Before your next customer data collection or reuse initiative, verify:

  1. Voluntary Provision Test: Is the customer genuinely free to refuse without losing access to your core service? (If the answer requires legalistic reasoning, it’s probably not voluntary.)
  2. Legal Basis Documentation: For every use of personal data, write down which Section 7 ground you’re relying on. If you cannot write a clear, one-sentence justification, you need consent.
  3. Purpose Limitation Check: When you reuse data for a new purpose (e.g., customer name from checkout → SMS campaign), ask: does this new purpose fall within the original legitimate-use ground? If not, consent is required.
  4. Consent Fallback: Even if you think Section 7 applies, always have a consent-capture mechanism available. A customer who wants to opt in should not be friction-blocked.
  5. Audit Trail: Log which Section 7 ground you applied for each data use. Regulators will ask, and “we assumed it was voluntary” is not a defense.

Frequently Asked Questions

Q1: Our quick-service restaurant asks for phone number at checkout. If the customer provides it, does Section 7(1) apply?

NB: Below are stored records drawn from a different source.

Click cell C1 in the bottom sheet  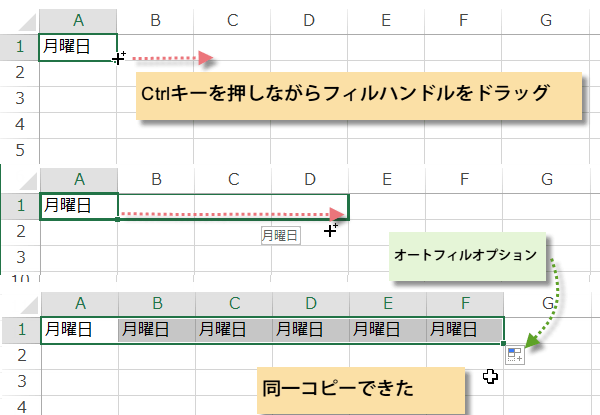tap(233, 328)
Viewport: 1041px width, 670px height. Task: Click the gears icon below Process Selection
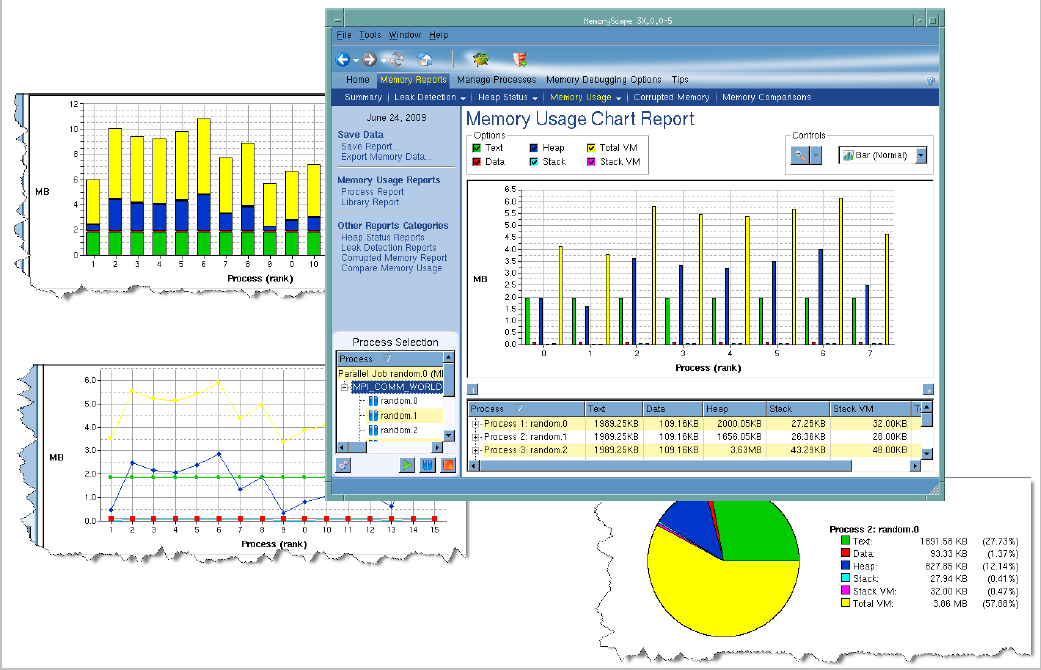tap(344, 465)
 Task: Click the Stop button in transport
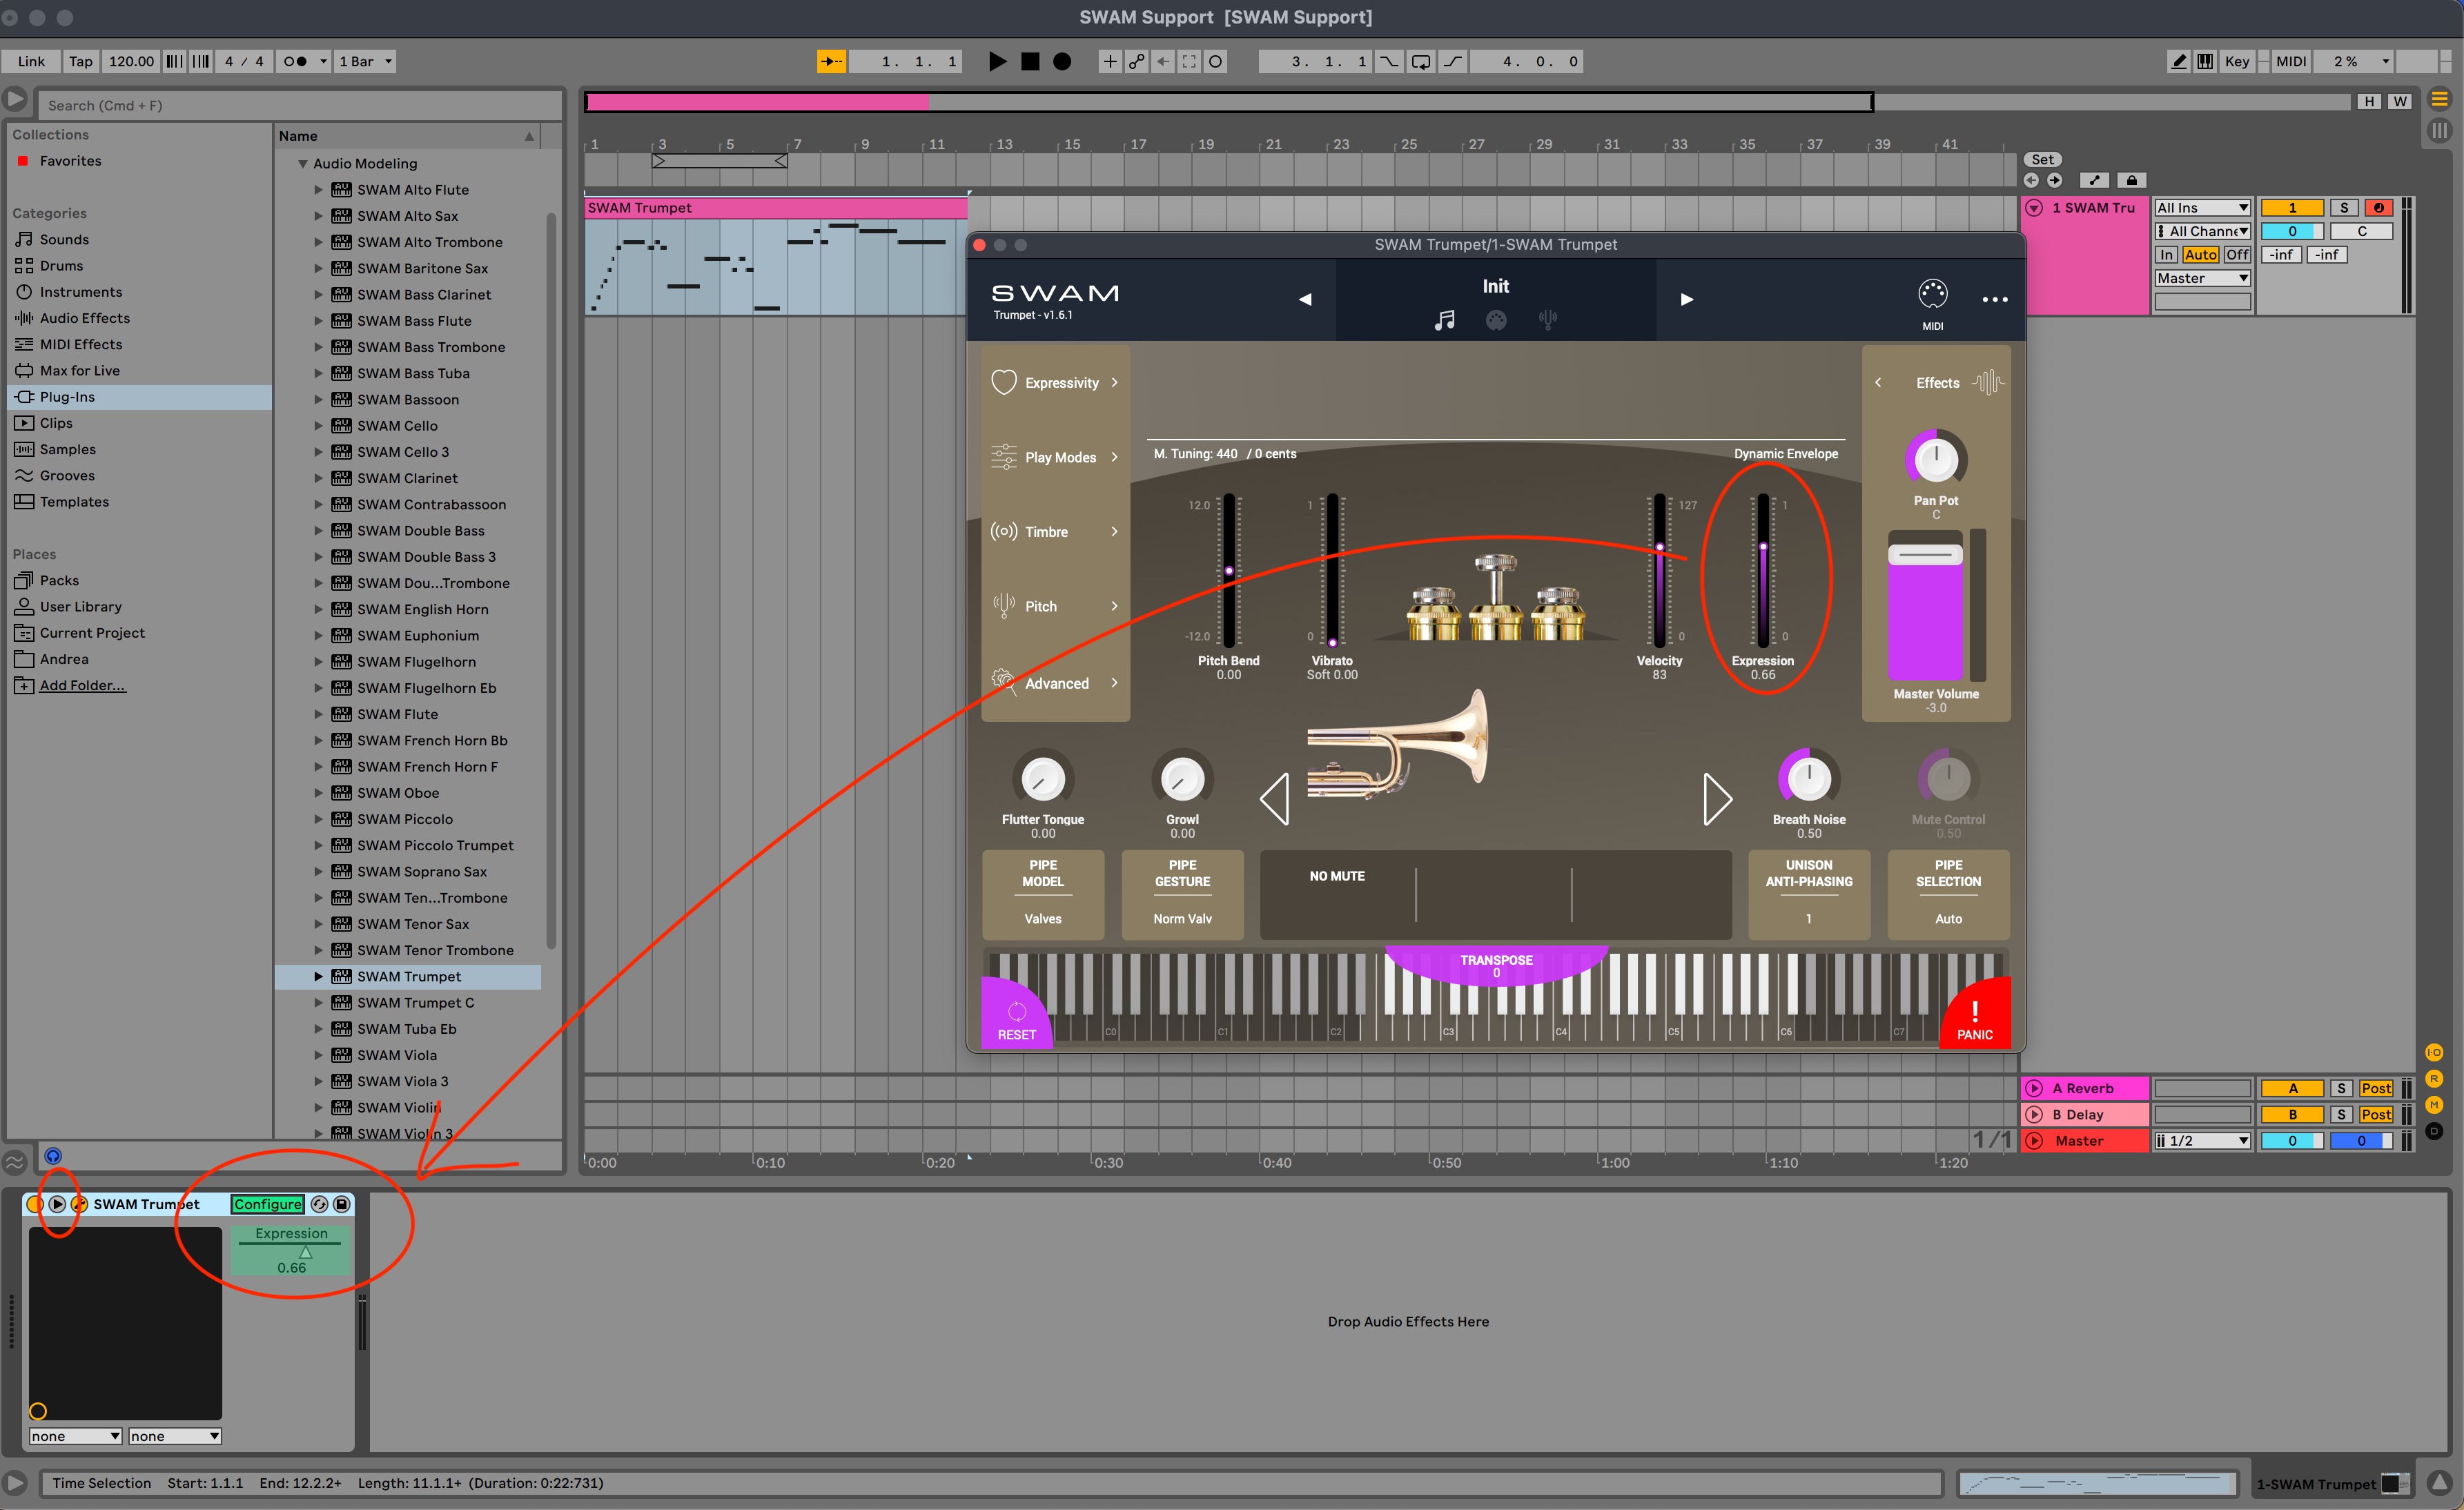coord(1030,61)
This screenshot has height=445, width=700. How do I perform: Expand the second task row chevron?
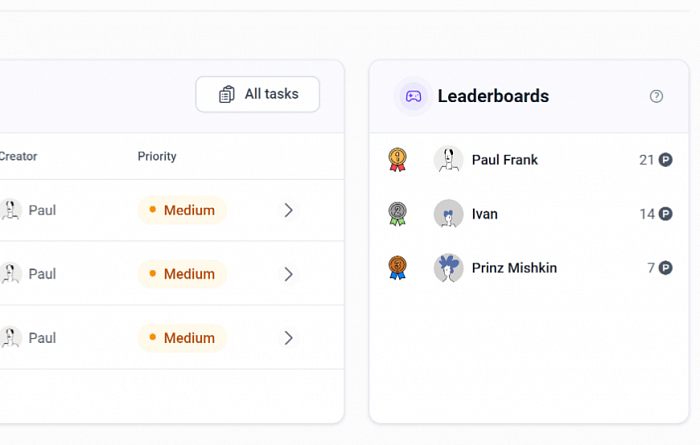pos(288,274)
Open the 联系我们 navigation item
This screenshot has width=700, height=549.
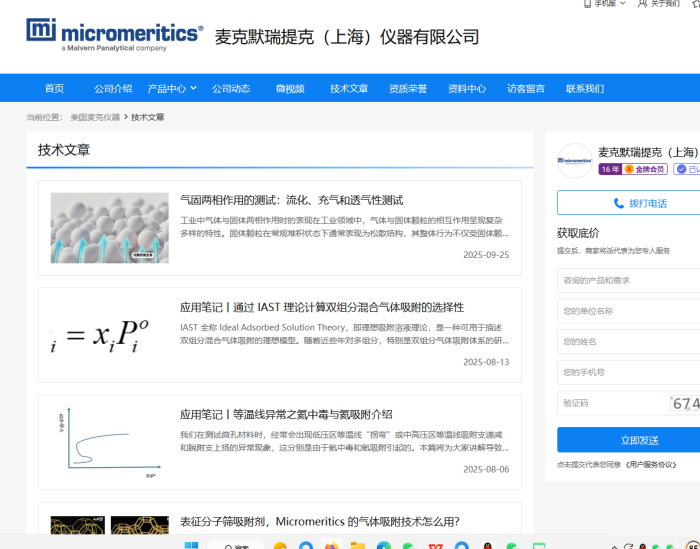click(585, 88)
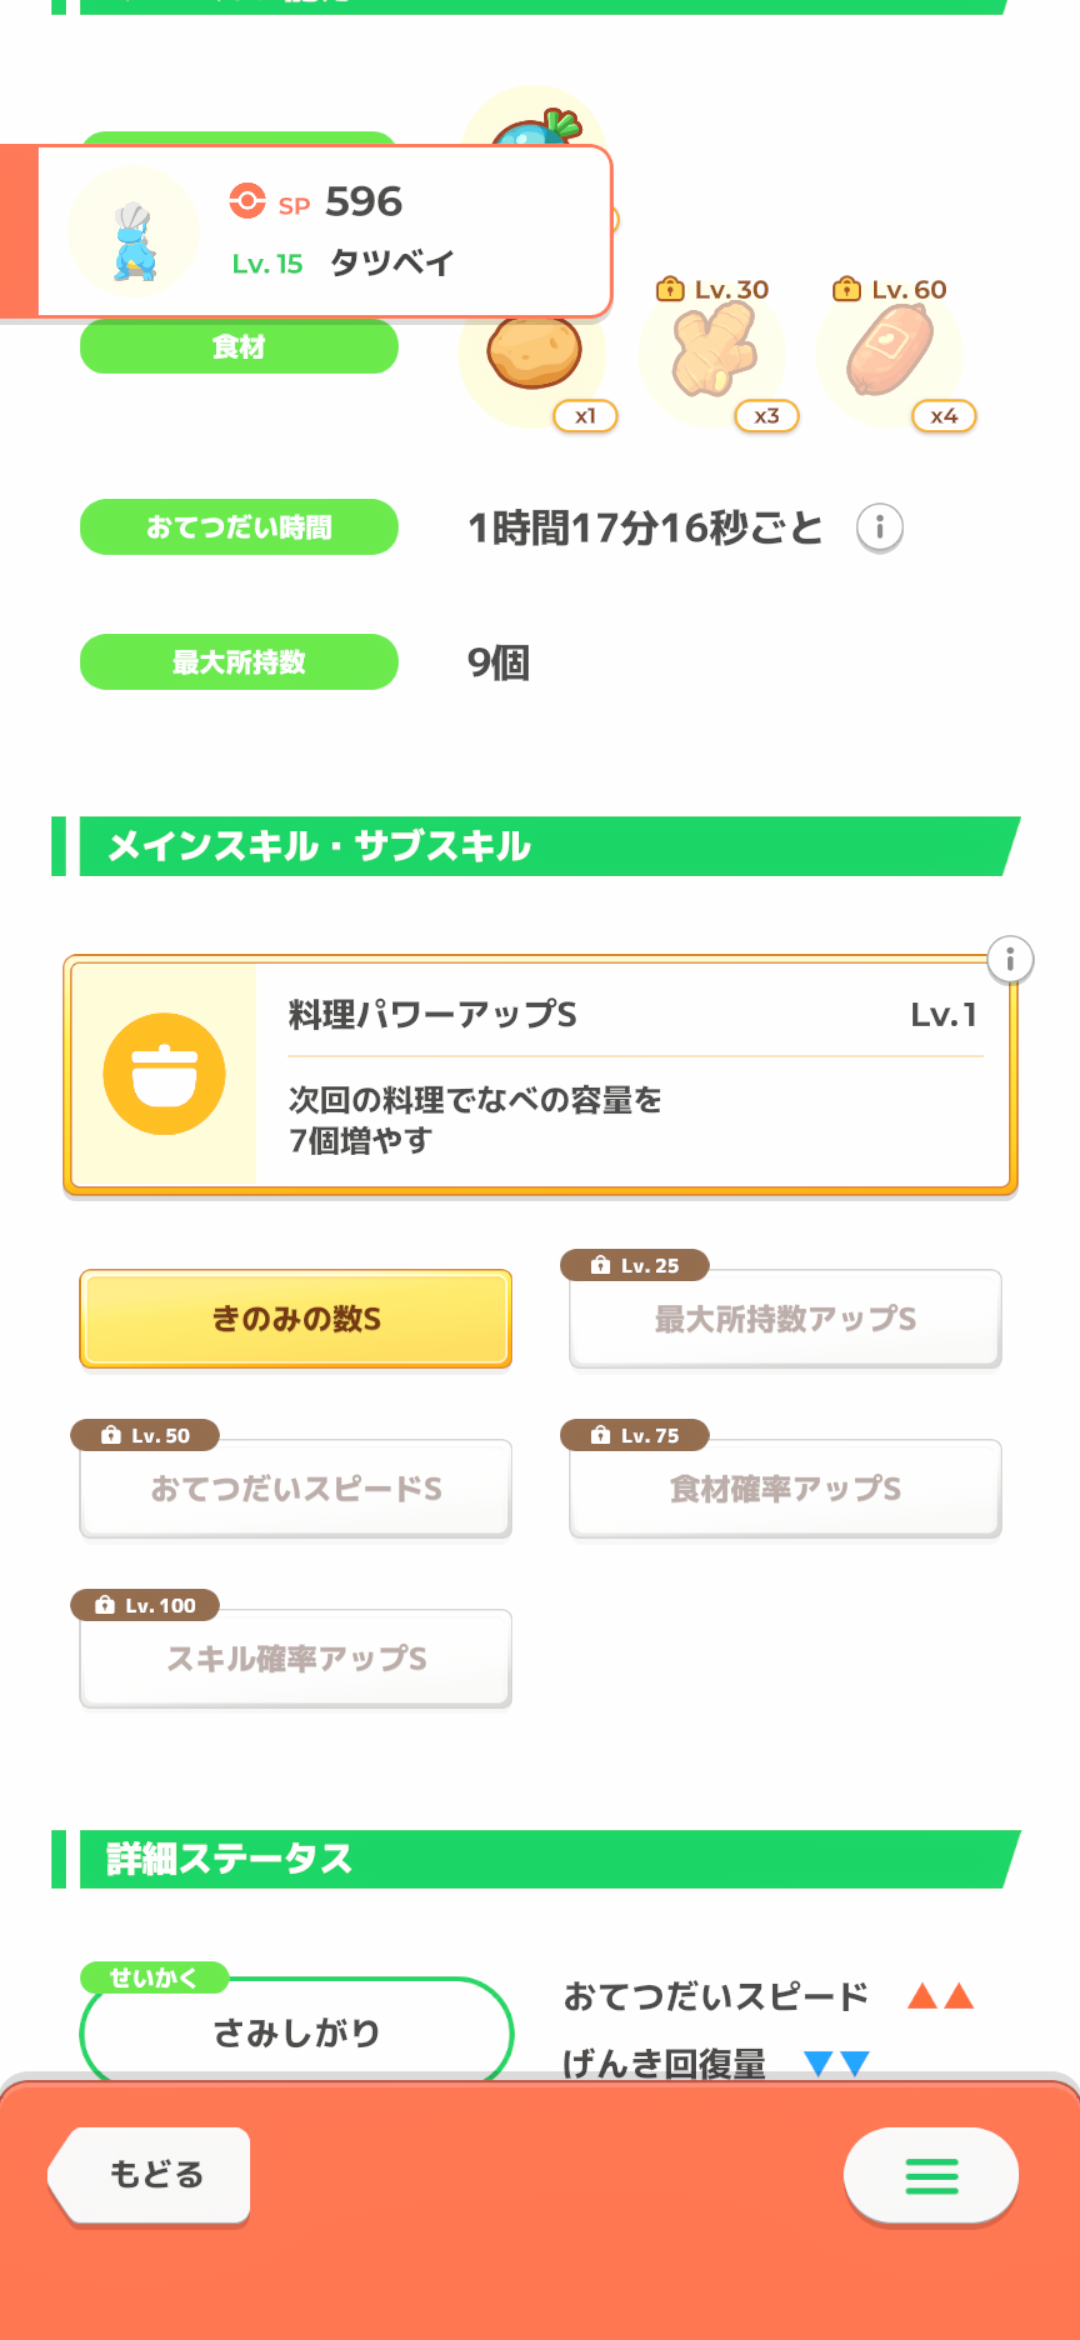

A: Only if providing the number is genuinely optional and the customer can complete the transaction without it. If your POS prompts “Phone number (optional)” and doesn’t penalize skipping it, Section 7(1) likely applies to that data for fulfillment (e.g., SMS confirmation of pickup order). But if you later use that number for weekly promotional texts, you need separate consent — that new purpose is not covered by Section 7(1).

Q2: Can we claim Section 7(3) compliance-with-law to collect GST/PAN from customers?

A: Only if you’re contractually obligated to collect and report it (e.g., e-commerce businesses reporting under GST rules, or payment aggregators under AML rules). A stand-alone retail store collecting GST from walk-in customers is not a standard requirement; Section 7(3) does not apply. You would need consent for data processing beyond what tax law mandates.

Q3: Our hospitality chain is storing guest phone numbers for “emergencies.” Does Section 7(4) cover marketing reuse of that data?

A: No. Section 7(4) applies only to processing in the emergency itself — calling the emergency contact, notifying the guest of urgent hotel closures, etc. Once the emergency passes, that ground expires. Reusing emergency contact data for loyalty marketing requires fresh consent.

Q4: A staff member of our retail outlet gets assigned a new shift. Can we send them a shift alert via SMS without consent under Section 7(5)?

A: Yes, if the SMS is strictly for employment purposes (roster, payroll, mandatory training). But if your SMS also includes “check out our new summer menu” or vendor promotions, that secondary purpose is not employment-related. You would need separate consent for the marketing portion, or send two SMS messages (one employment-only, one opt-in marketing).

Q5: We were acquired by a larger hospitality brand. Can they immediately email our guests with their loyalty program offer?

A: Section 7(6) allows the acquirer to inherit the guest list and process it for the same purposes the predecessor was pursuing. If the predecessor was sending guest newsletters under consent, the acquirer can continue. But if the acquirer wants to pursue a new marketing strategy (e.g., dynamic pricing emails), fresh consent is required — the new purpose is outside the scope of Section 7(6).